Thursday, October 11, 2007

Secrets to NOT Pissing Me Off

I'm pretty easy going. For the most part. I only lose my temper when I'm irritated. Therefore, here are some things that just irritate piss me off:

1. When I'm anticipating something and its not there. I was thinking all day today about eating the leftover Pork Vindaloo I made as part of my Indian Feast. I get ready to make dinner and *POOF* it's gone. Thanks, Shaggy, thanks a bunch.

2. When there is crap clutter everywhere. Apparently, I'm the only one this bothers. And since I'm the only one this bothers, I end up picking it up. Anal? Why yes, yes I am.

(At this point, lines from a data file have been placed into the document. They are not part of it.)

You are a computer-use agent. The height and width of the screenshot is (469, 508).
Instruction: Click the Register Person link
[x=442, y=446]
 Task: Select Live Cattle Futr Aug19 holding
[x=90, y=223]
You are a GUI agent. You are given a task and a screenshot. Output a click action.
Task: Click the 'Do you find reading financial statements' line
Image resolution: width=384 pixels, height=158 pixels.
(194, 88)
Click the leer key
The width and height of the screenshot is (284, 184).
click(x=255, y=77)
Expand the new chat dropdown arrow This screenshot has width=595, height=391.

3. When I have 5 thousand hours of taped shows and without discussion, it becomes sports night. Have I mentioned I married a neck? Have I mentioned I hate racing? Have I mentioned that racing is on like 5 nights of the week? Add in baseball, college football, and football....I'm turning into a real woman who hates sports.

4. When I have to repeat myself. I love hate nothing more than telling a whole story to get to the last 2 words and have Hubby go, "What???". Way to make me feel valued! I hate calling the kids to do things and then calling them again and then again. By the 3rd time, the curse words are flying. I truly believe that in our house, the frequency of my voice is only heard by dogs...cuz there sure as hell ain't noone else hearing me!

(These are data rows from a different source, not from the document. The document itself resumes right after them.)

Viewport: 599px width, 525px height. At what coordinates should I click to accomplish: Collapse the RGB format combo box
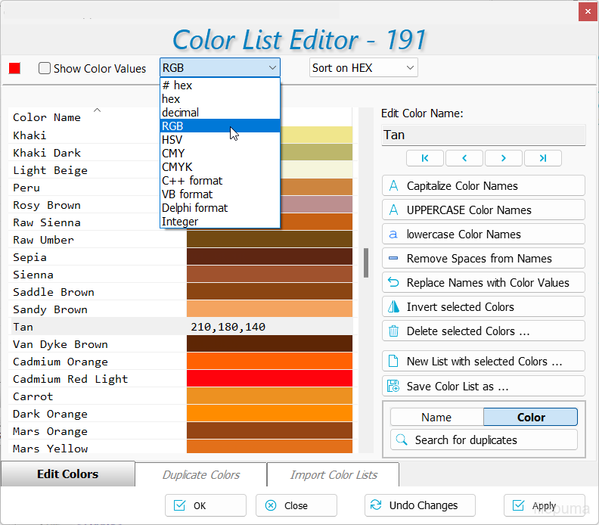(272, 68)
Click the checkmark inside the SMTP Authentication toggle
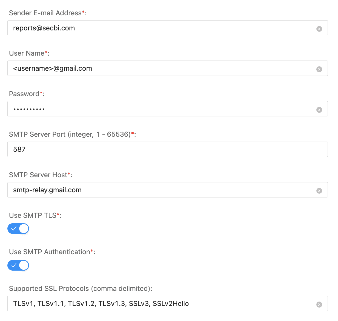 (x=14, y=265)
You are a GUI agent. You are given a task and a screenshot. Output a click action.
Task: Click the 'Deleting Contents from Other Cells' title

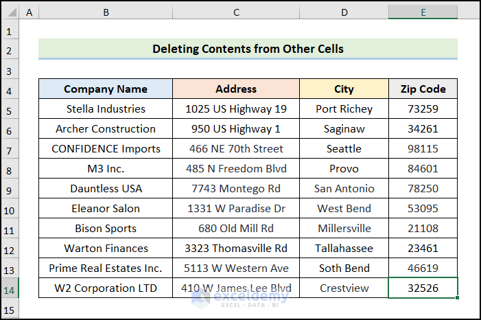pyautogui.click(x=248, y=49)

5. When I buy a new coffee cup to get home and find out it has a huge crack in it. Way to go dumbass....nothing says competence like not looking it over before you spend an insane amount of money for a thermal coffee cup.

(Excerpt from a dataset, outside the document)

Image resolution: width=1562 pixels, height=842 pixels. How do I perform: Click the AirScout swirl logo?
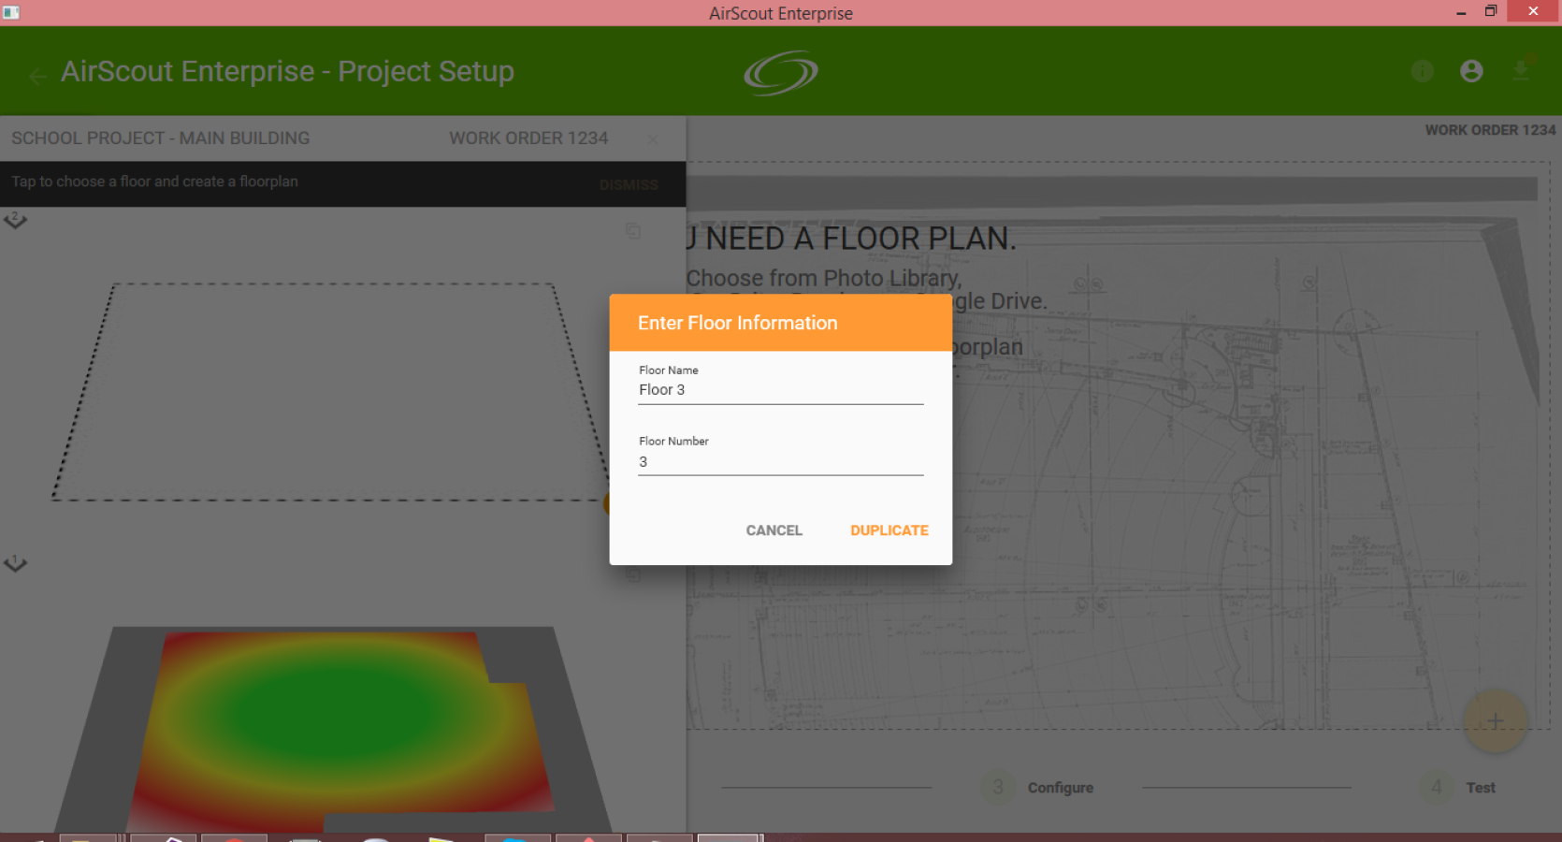[781, 72]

6. When I procrastinate so much about this dieting thing and now my jeans feel like a fucking girdle. I refuse to buy a larger size so my only choice is to squeeze into them and spend the whole day attempting to pick half my underwear out of my ass. Yes, half.


Yeah, so I've been a tad agitated the last couple of days. I feel better now.

ETA: I got control of the 'mote so the evening was much happier....I think the heavy sighing and snapping at people did the trick!!!

4 comments:

Sasha said...

Doesn't that feel better! Get it all out!

Unknown said...

I can completely relate to #4. Mr. Ashley makes me nuts with his temporary deafness. EVERY SINGLE TIME I SAY SOMETHING.

Smoochiefrog said...

I call it convienent deafness. It's always convienently whenever I need something done that he falls deaf.

Deb said...

Two words: Sweat pants, no underwear. Well, okay, that was four, but I was rescuing my mobile phone from Kiddo's mouth while doing the math. Sorry!